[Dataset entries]
■ ■ ■ ■ ■
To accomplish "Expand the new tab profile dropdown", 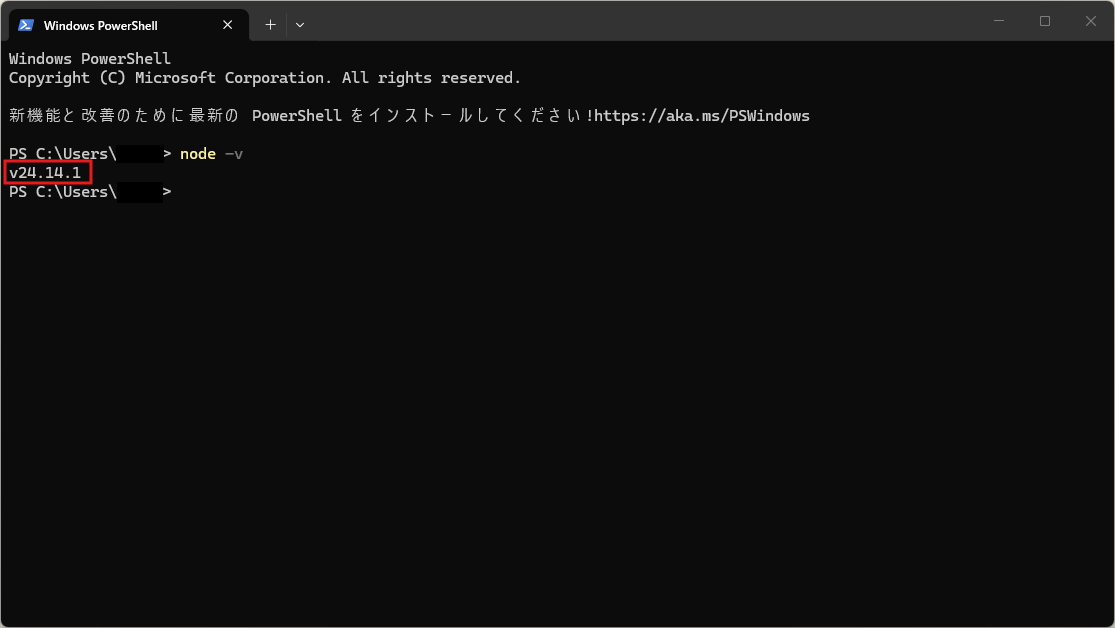I will 300,25.
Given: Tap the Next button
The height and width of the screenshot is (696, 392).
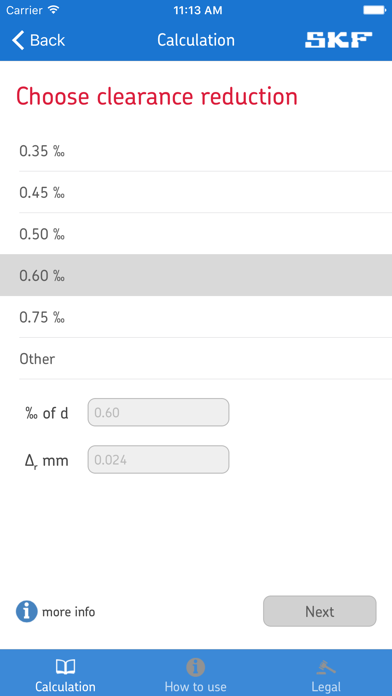Looking at the screenshot, I should tap(320, 611).
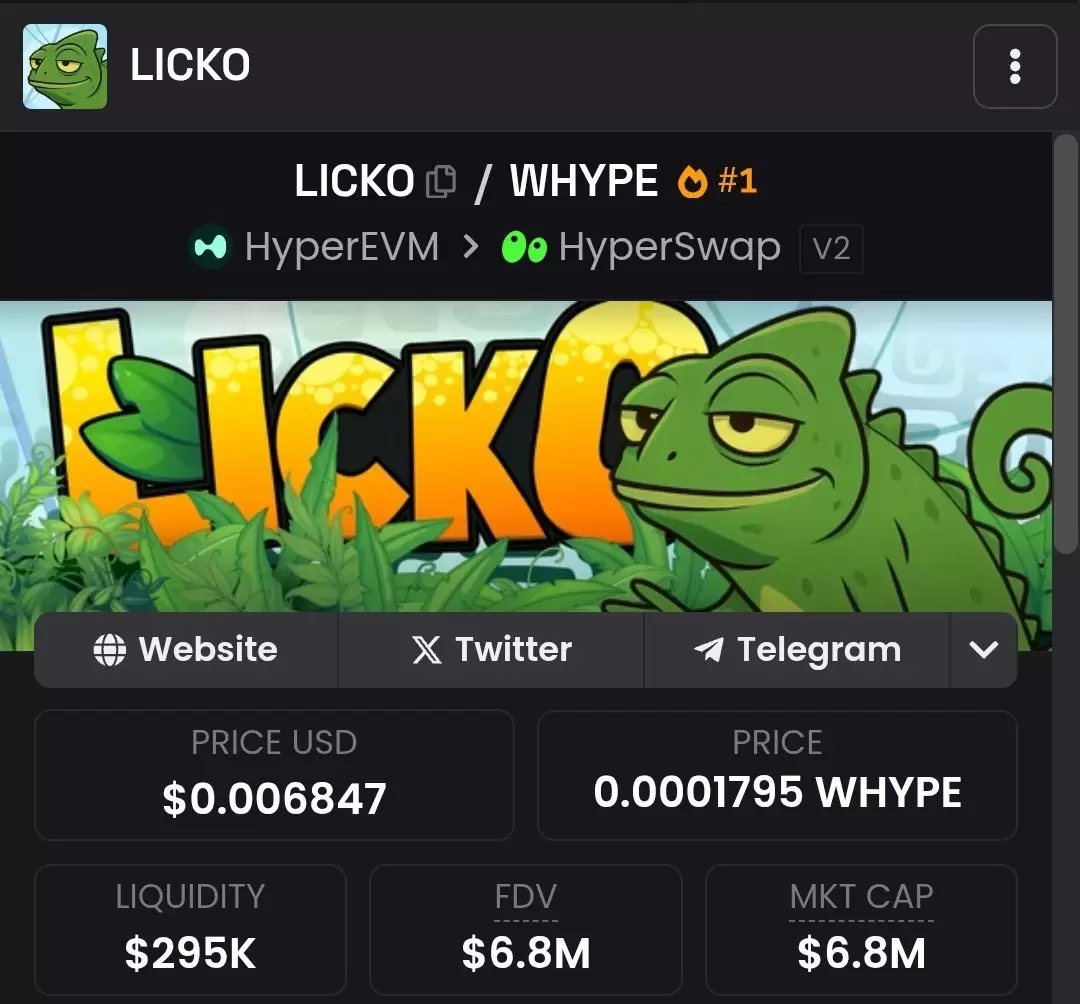The image size is (1080, 1004).
Task: Open the three-dot options menu
Action: (1015, 67)
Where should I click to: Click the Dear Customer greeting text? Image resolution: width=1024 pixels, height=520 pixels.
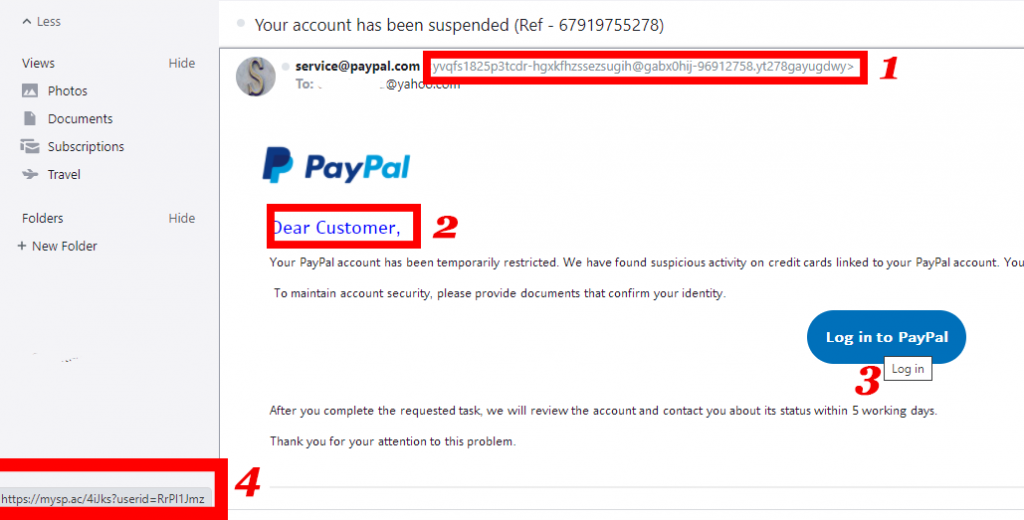(x=336, y=227)
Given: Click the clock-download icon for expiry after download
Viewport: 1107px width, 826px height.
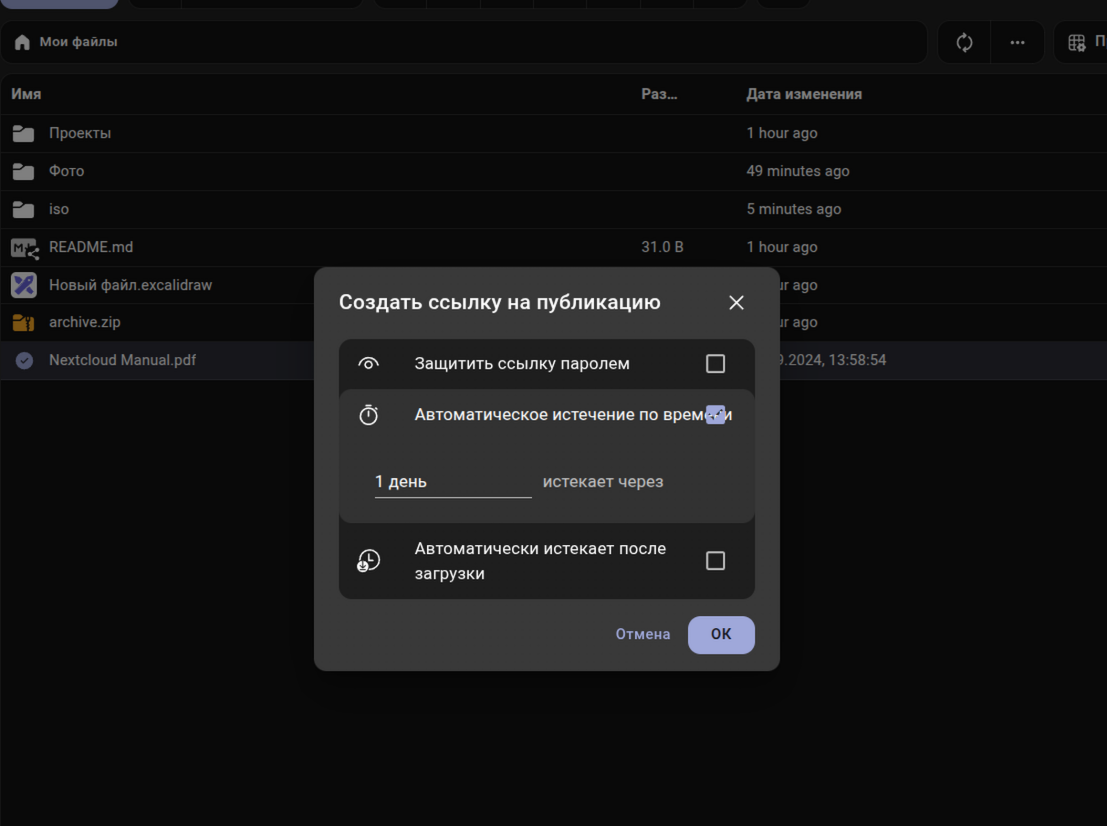Looking at the screenshot, I should 369,561.
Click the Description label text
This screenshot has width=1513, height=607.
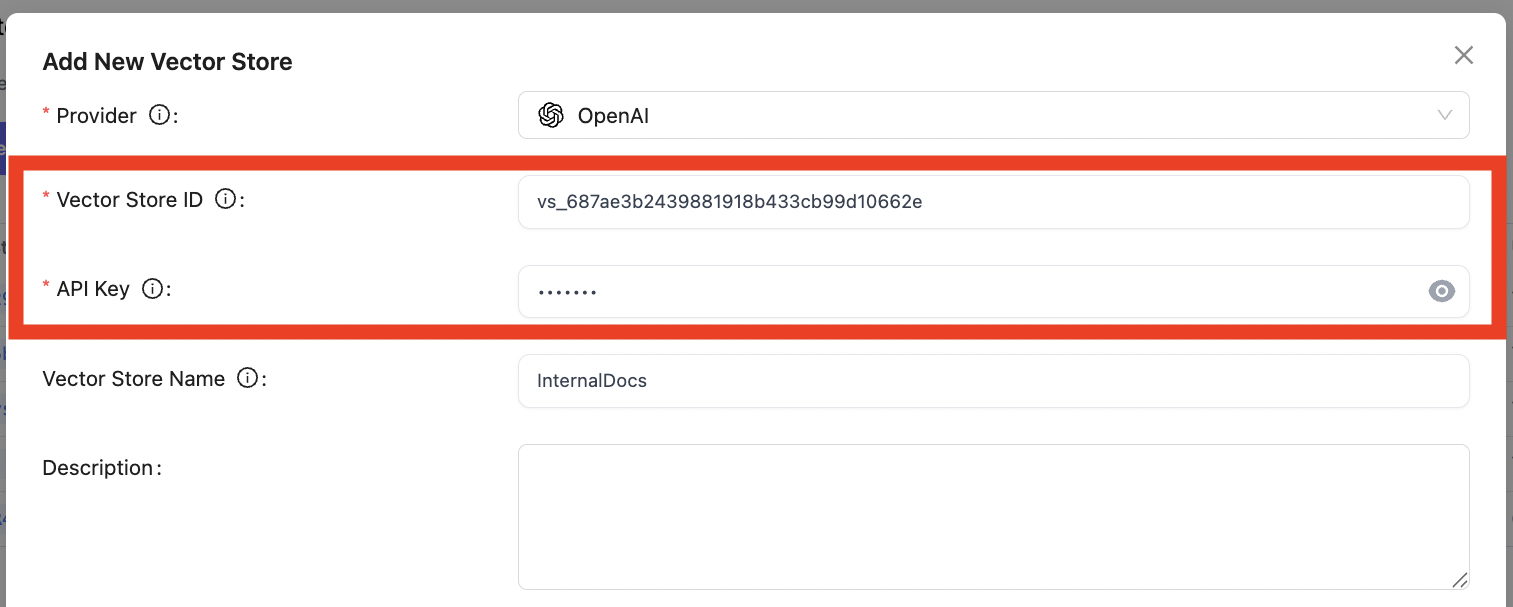(98, 468)
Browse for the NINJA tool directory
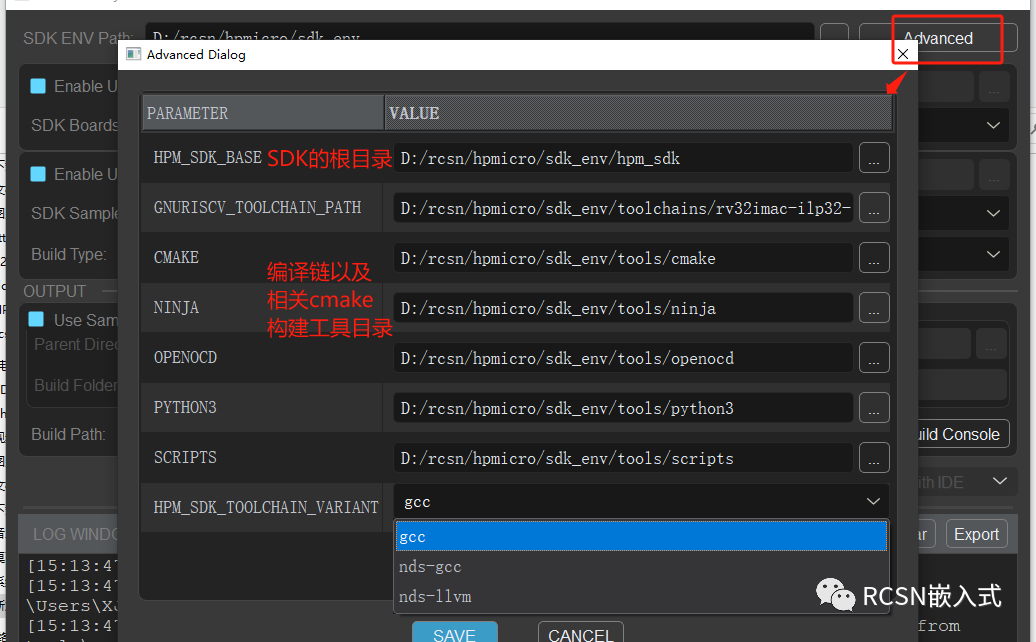 pyautogui.click(x=873, y=308)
■ ■ ■ ■ ■
**Try it**
The copy should begin at the line containing "Where should I" and end at the last line of the data above; please restate those lines word for word without the pictures.

**Response**
Where should I click to: Click the Dear Customer greeting text? Image resolution: width=1024 pixels, height=520 pixels.
(x=336, y=227)
Given: Click the clock-download icon for expiry after download
Viewport: 1107px width, 826px height.
Looking at the screenshot, I should 369,561.
Click the Description label text
This screenshot has width=1513, height=607.
(98, 468)
Browse for the NINJA tool directory
 pyautogui.click(x=873, y=308)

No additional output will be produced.